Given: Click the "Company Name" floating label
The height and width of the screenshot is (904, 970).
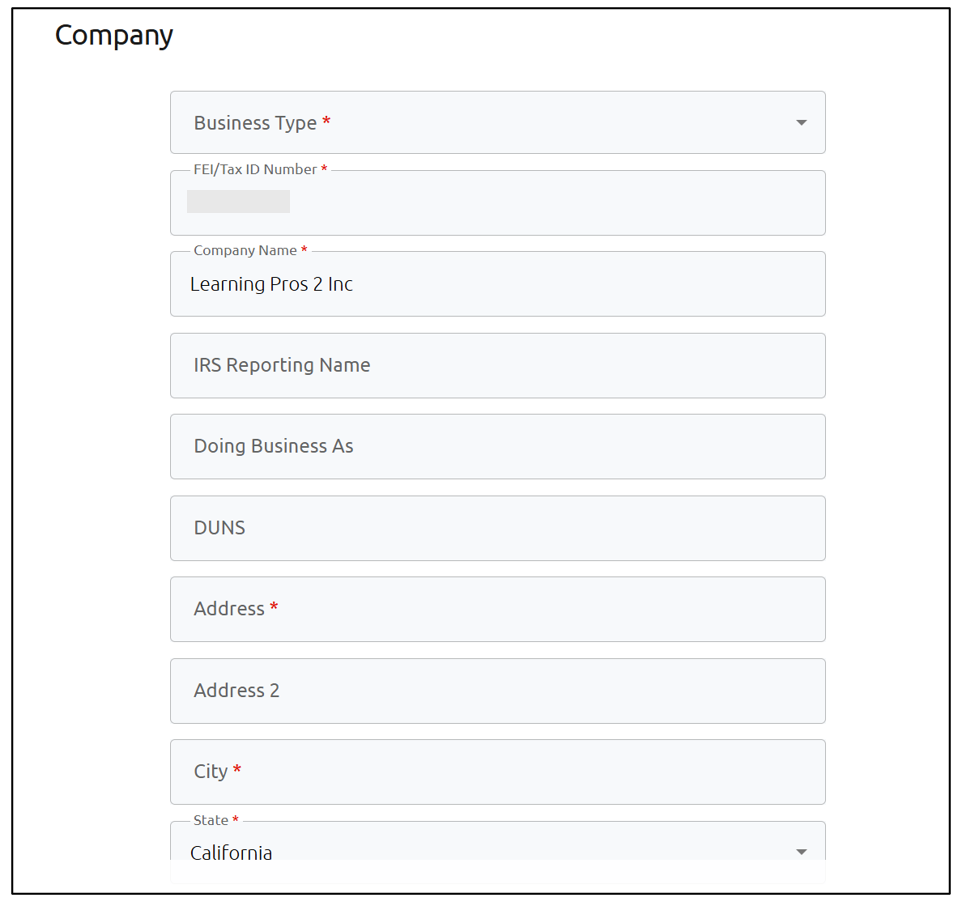Looking at the screenshot, I should pos(245,251).
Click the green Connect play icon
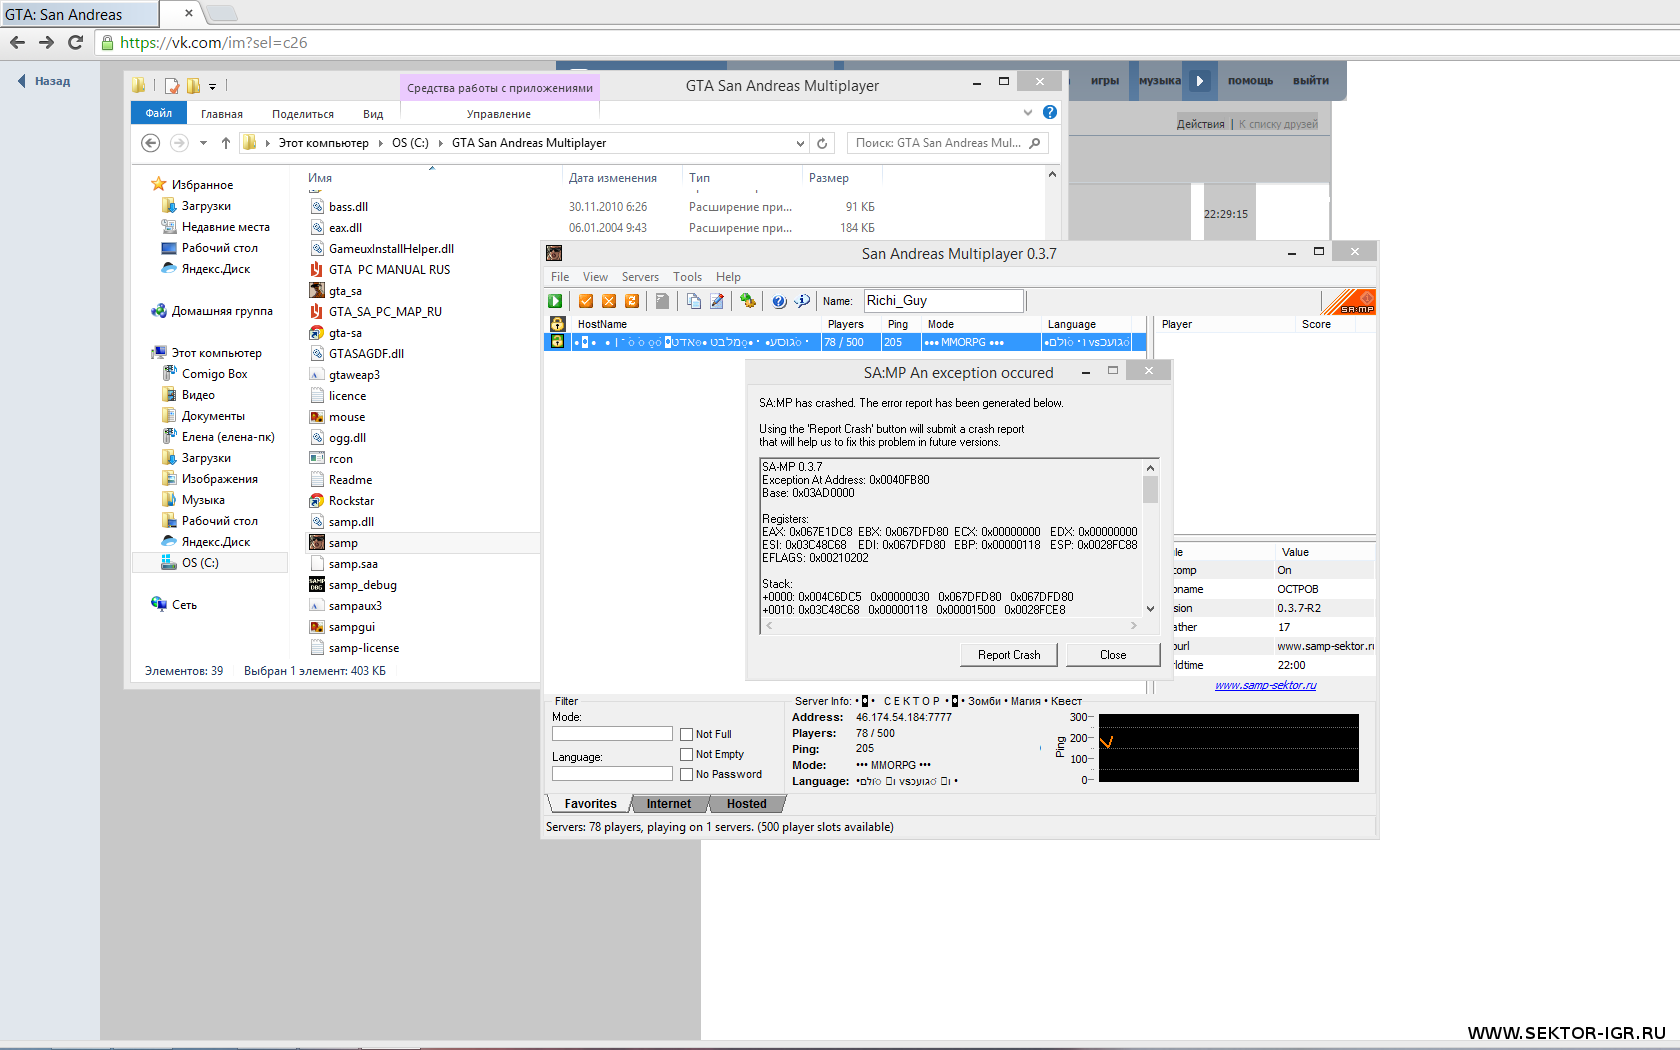Viewport: 1680px width, 1050px height. click(555, 301)
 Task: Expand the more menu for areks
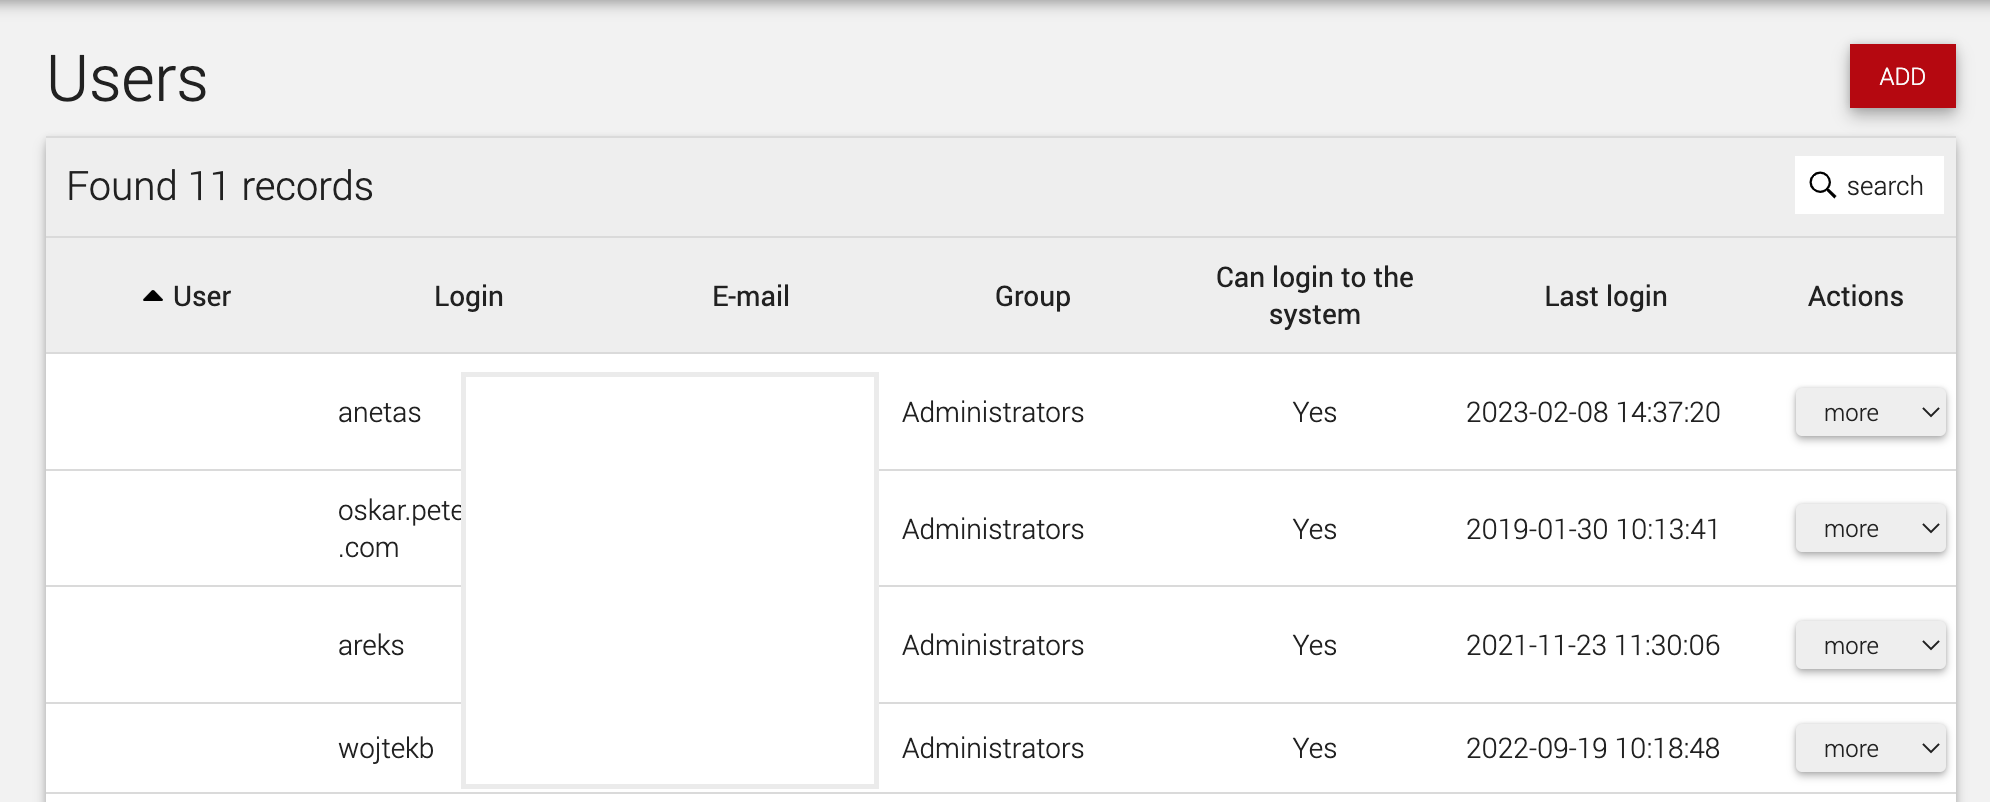tap(1870, 645)
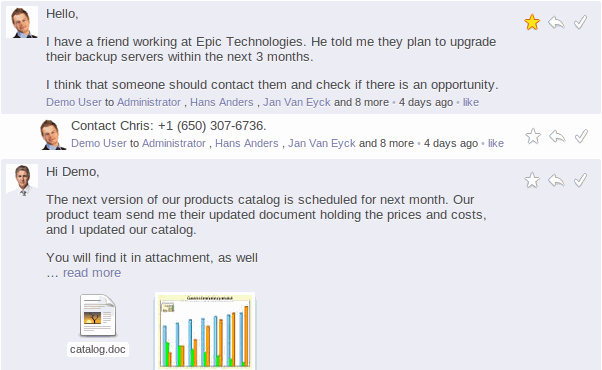This screenshot has width=602, height=370.
Task: Reply to the products catalog message
Action: (x=556, y=180)
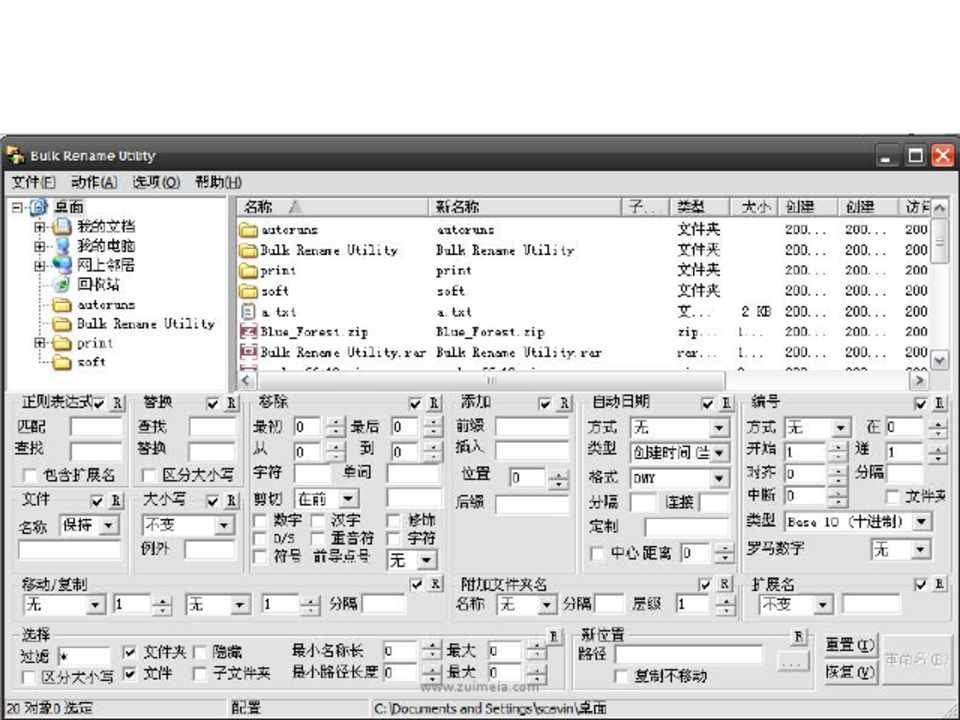Open the 文件(F) menu
The height and width of the screenshot is (720, 960).
[x=34, y=182]
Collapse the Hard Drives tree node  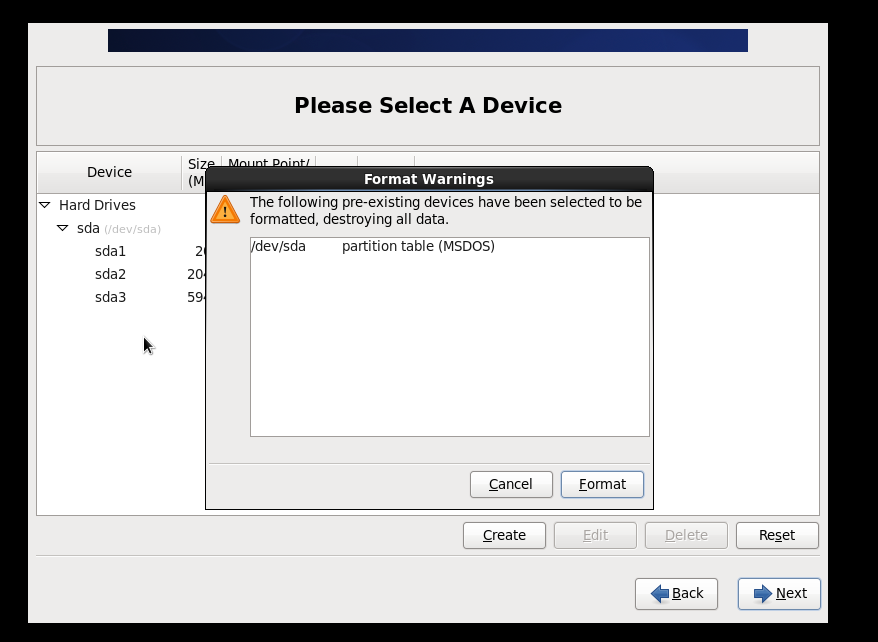point(45,205)
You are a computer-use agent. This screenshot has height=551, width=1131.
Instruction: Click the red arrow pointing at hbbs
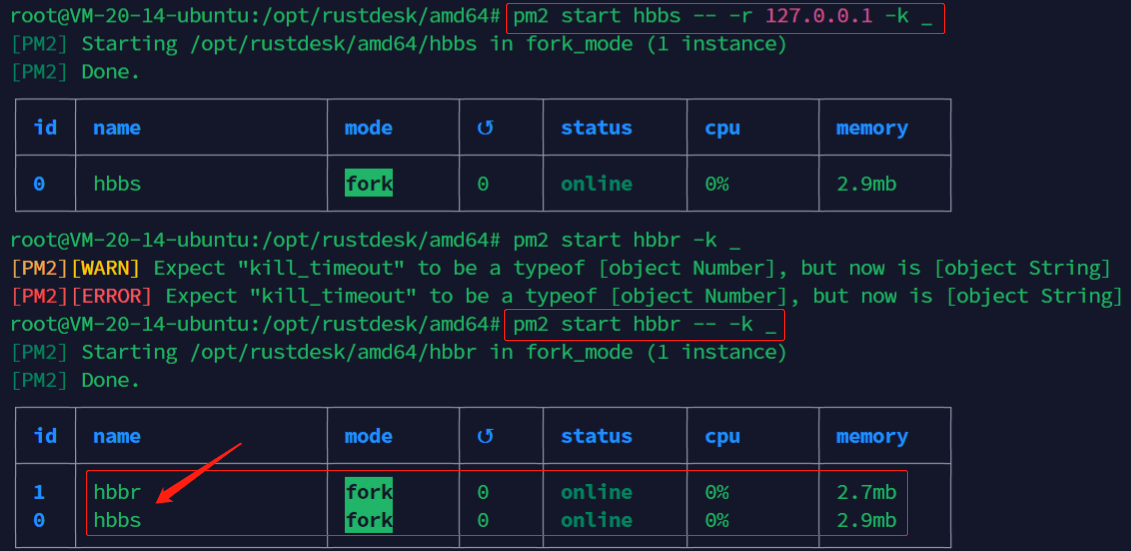pyautogui.click(x=200, y=472)
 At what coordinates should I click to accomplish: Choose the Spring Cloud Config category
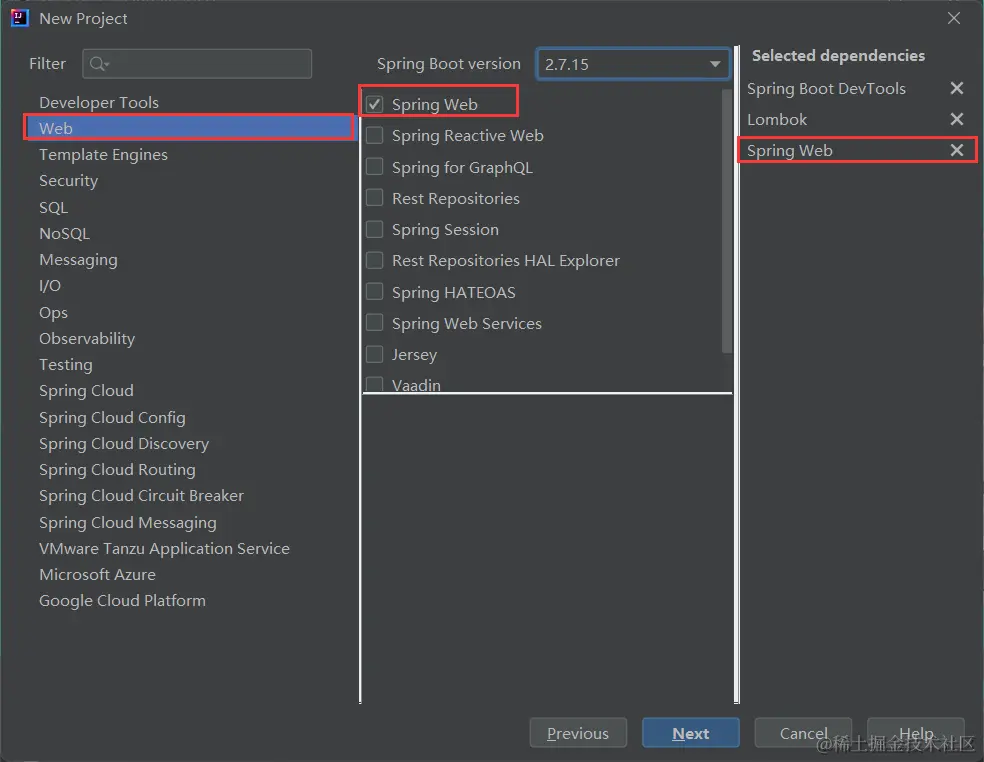pyautogui.click(x=112, y=418)
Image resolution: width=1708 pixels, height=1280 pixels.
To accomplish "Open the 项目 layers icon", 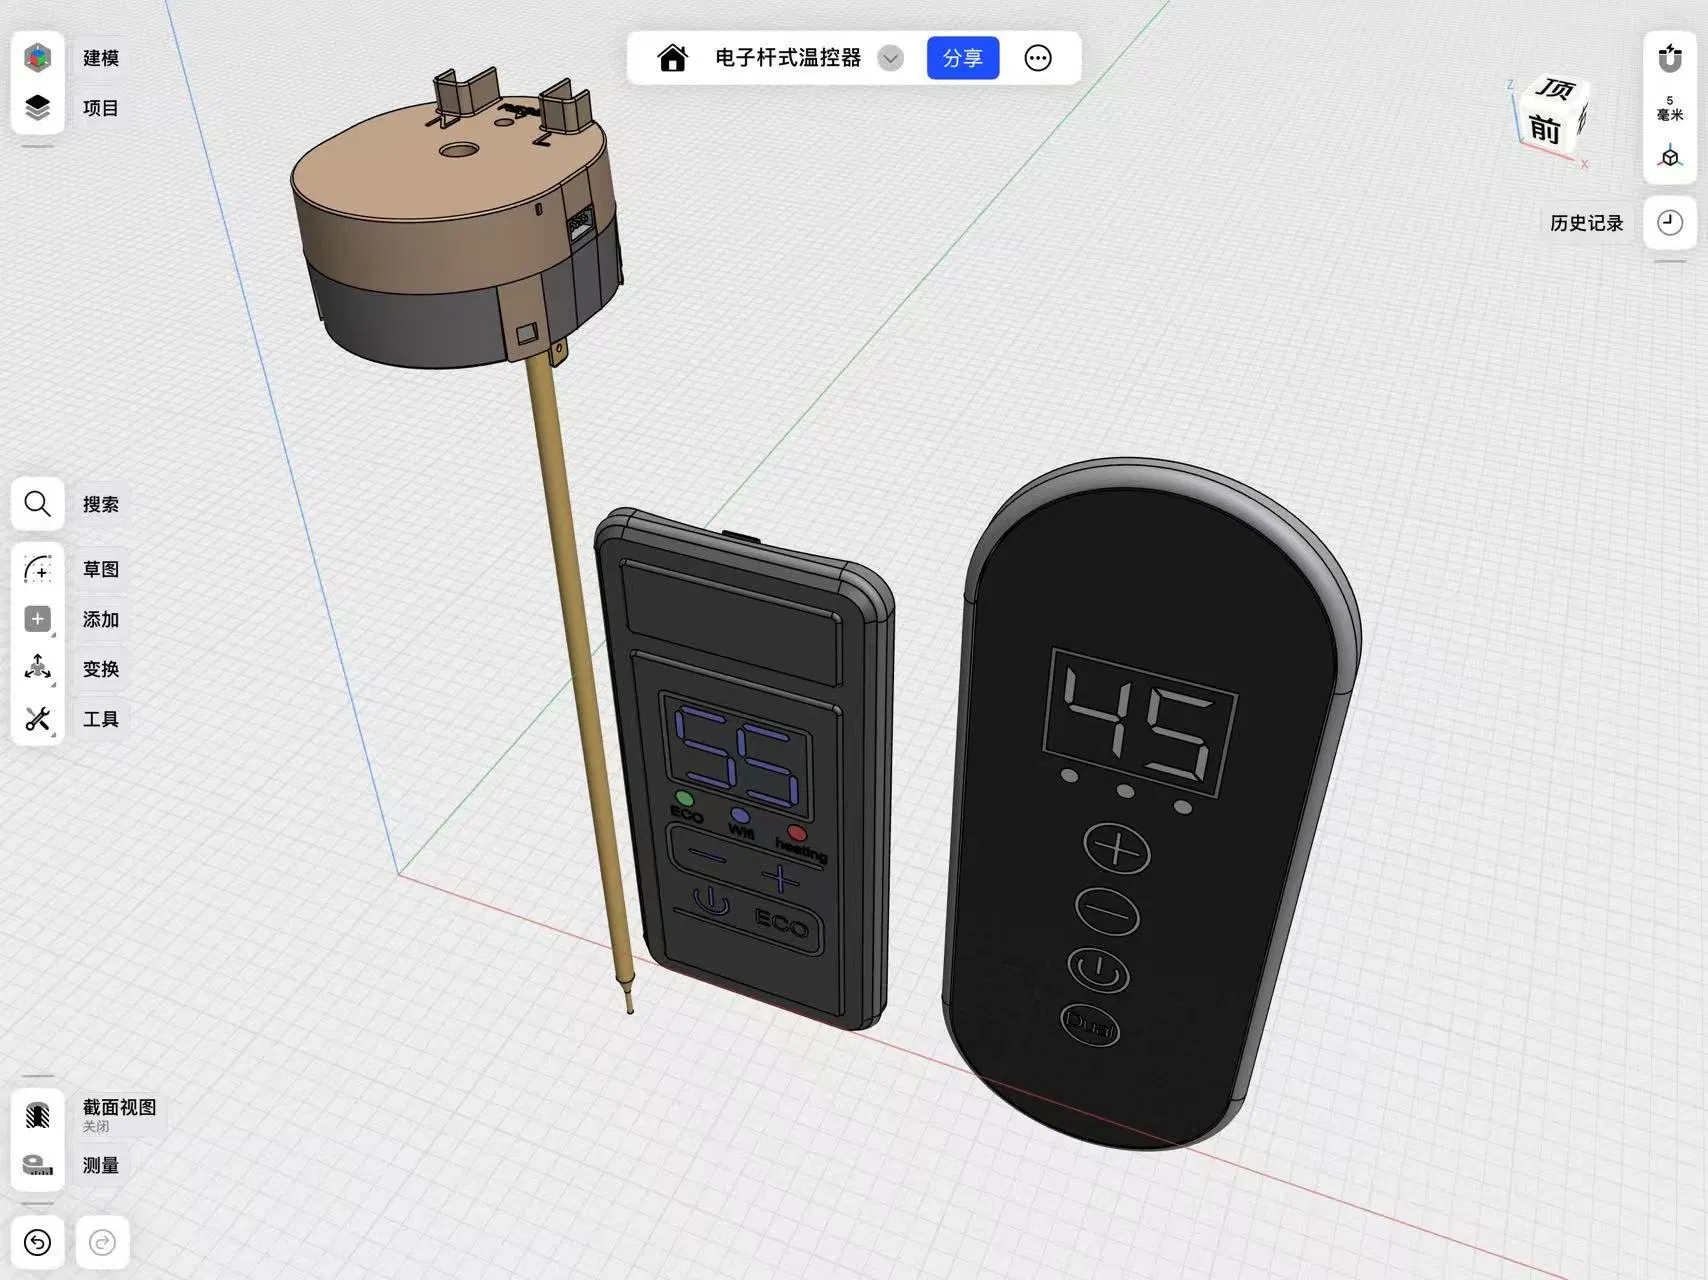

§ **How to complete this task**
Make an exact copy of the lines from the one holding "You are a computer-use" through the end of the material, both ends included, and keep the pictures out of it.

§ **Task result**
You are a computer-use agent. This screenshot has height=551, width=1131.
Instruction: Click the red arrow pointing at hbbs
pyautogui.click(x=200, y=472)
 At what coordinates should I click to accomplish: Choose the Spring Cloud Config category
pyautogui.click(x=112, y=418)
Image resolution: width=1708 pixels, height=1280 pixels.
To accomplish "Open the 项目 layers icon", 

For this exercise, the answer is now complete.